Gertraude Krell ist am 5.1. 2016 in Berlin verstorben. Sie ist in ihrem 64. Lebensjahr einem Krebsleiden erlegen. Die Personalwissenschaftlerin und Diversity-Spezialistin hat die Betriebswirtschaftslehre nachhaltig geprägt.

Gertraude Krell wurde am 18. April 1952 in Darmstadt geboren und wuchs in Groß-Bieberau (Hessen) auf. Nach dem Studium der Volkswirtschaftslehre und der Betriebswirtschaftslehre (Doppelabschluss) an der Freien Universität Berlin ist sie als wissenschaftliche Mitarbeiterin an die Universität Oldenburg gegangen. Dort promovierte sie 1983 mit der Schrift „Das Bild der Frau in der Arbeitswissenschaft“. Ihre Habilitationsschrift „Vergemeinschaftende Personalpolitik“ hat sie 1990 ebenfalls in Oldenburg vorgelegt. 1991 nahm sie einen Ruf auf die Professur für Betriebswirtschaftslehre mit dem Schwerpunkt Personalpolitik am Fachbereich Wirtschaftswissenschaft der Freien Universität Berlin an, wo sie bis 2007 als Professorin am Institut für Management tätig war. Eine schwere Erkrankung hatte sie veranlasst, 2007 in den vorzeitigen Ruhestand zu treten. Sie war dennoch bis zu Ihrem Lebensende wissenschaftlich sehr aktiv, sowohl auf Tagungen als auch mit Projekten, die in einer Fülle von Publikationen ihren Niederschlag fanden. Der letzte, kurz vor dem Tode noch fertig gestellte Beitrag zur Entwicklung der deutschen Personalwirtschaftslehre – genauer „Eine Diskursgeschichte der Personallehre(n)“ – wird posthum 2016/17 erscheinen.

Chancengleichheit durch Personalpolitik“ war der Titel ihres Standardwerks und darf zugleich als übergreifende Klammer ihres wissenschaftlichen Wirkens gelten. Im Zentrum stand dabei die Chancengleichheit für Geschlechter.

▸ Aufgaben zur Übung
1. Schreiben Sie aus dem Nachruf den Abschnitt, der mit den Worten „Gertraude Krell ist“ beginnt und mit „Betriebswirtschaftslehre nachhaltig geprägt.“ endet, unverändert ab.
2. Fassen Sie den Absatz des Nachrufs, der mit „Gertraude Krell wurde am 18. April 1952“ beginnt, als stichpunktartige Liste zusammen und behalten Sie dabei die wesentlichen Angaben bei.

▸ Verfügbare Daten
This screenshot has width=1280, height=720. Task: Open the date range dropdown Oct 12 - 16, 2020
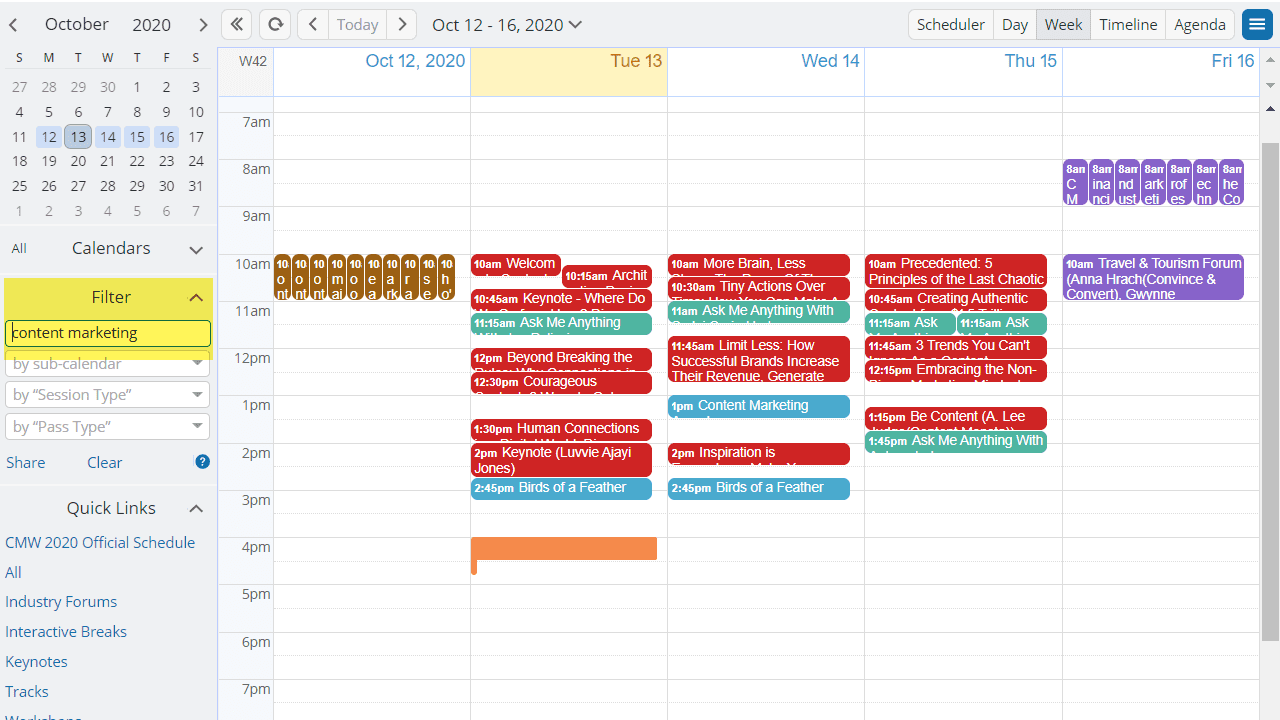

▸ Lösungen der Aufgaben
1.
Gertraude Krell ist am 5.1. 2016 in Berlin verstorben. Sie ist in ihrem 64. Lebensjahr einem Krebsleiden erlegen. Die Personalwissenschaftlerin und Diversity-Spezialistin hat die Betriebswirtschaftslehre nachhaltig geprägt.

2.
- Geboren am 18. April 1952 in Darmstadt, aufgewachsen in Groß-Bieberau (Hessen)
- Studium der Volkswirtschaftslehre und der Betriebswirtschaftslehre (Doppelabschluss) an der Freien Universität Berlin
- Wissenschaftliche Mitarbeiterin an der Universität Oldenburg
- 1983 Promotion in Oldenburg mit „Das Bild der Frau in der Arbeitswissenschaft“
- 1990 Habilitation in Oldenburg mit „Vergemeinschaftende Personalpolitik“
- 1991 bis 2007 Professorin für Betriebswirtschaftslehre mit Schwerpunkt Personalpolitik am Institut für Management der Freien Universität Berlin
- 2007 vorzeitiger Ruhestand wegen schwerer Erkrankung
- Bis zum Lebensende wissenschaftlich aktiv auf Tagungen und in Projekten mit zahlreichen Publikationen
- Letzter Beitrag, „Eine Diskursgeschichte der Personallehre(n)“, erscheint posthum 2016/17